Once again, Ephraim wasn’t innocent. They were short-tempered and easily offended. They began their accusations with a threat to “burn your house over you with fire” (v.1). Jephthah had not done anything to offend them. In fact, it was just the opposite (vv.2-3). They provoked the Gileadites calling them fugitives, which suggests they don’t belong (v.4). At the very least, there is a bit of ambiguity about how Jephthah was supposed to respond.
But Ephraim was still a part of God’s covenant people. The Lord had not cut them off. There was never any instruction for the judges to attack fellow Israelites, so I find it hard to see it any other way but as another negative ending, to an otherwise faithful and exemplary judge.
Attacks from within the covenant community are often the most damaging to her witness. Ephraim, like so many complainers in the church, were more interested in their own agenda than the will of the Lord.
A brother offended is more unyielding than a strong city, and quarreling is like the bars of a castle.Proverbs 18:19 ESV
It’s easier for a military to defeat a city than to reconcile an offended brother.

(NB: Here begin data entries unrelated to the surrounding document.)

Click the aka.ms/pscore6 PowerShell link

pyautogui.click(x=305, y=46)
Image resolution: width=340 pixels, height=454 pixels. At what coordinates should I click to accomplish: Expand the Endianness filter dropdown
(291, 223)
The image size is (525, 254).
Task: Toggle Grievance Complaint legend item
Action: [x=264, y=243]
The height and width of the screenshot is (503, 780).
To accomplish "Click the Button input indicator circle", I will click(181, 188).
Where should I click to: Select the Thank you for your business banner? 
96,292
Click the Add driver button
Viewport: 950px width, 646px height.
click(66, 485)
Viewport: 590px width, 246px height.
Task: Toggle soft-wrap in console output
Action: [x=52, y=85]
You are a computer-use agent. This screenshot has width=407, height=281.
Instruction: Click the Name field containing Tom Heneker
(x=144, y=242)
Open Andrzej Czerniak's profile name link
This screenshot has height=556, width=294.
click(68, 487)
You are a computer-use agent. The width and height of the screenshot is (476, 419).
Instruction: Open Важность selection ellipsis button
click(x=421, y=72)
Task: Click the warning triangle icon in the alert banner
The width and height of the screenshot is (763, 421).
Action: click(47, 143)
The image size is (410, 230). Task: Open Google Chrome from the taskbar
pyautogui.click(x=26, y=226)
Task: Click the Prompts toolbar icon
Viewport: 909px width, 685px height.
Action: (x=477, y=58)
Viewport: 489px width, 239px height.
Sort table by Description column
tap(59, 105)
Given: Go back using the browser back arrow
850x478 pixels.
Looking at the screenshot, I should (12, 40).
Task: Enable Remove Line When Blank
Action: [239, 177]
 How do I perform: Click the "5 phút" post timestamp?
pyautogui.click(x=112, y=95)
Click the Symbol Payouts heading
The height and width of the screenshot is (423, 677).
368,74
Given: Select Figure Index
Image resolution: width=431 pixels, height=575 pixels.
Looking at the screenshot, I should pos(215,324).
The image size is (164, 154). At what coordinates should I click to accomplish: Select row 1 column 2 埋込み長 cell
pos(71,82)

Is that not a picture of this passage?
What can you do this week to promote unity and peace within the covenant community?
› In summary…
1. Jephthah’s Character helps us to the see the transformation that follows faith for every believer.
2. Jephthah’s Commitment should inspire us in making and keeping our own vows.
3. Jephthah’s Conflict reminds us just how hard it can be to maintain peace and unity within the church.
However, not even Jephthah’s vow can compare with the covenant vow our Triune God made in the Covenant of Redemption. The Father committed to sending his only Son. The Son committed to taking upon himself this body of flesh, living a life that we could not live, and dying a death that we could not die, and rising again in victory over sin and death three days later.
It is only because of the willingness of our Lord to uphold his vow that any of us are able to honor our vows before him.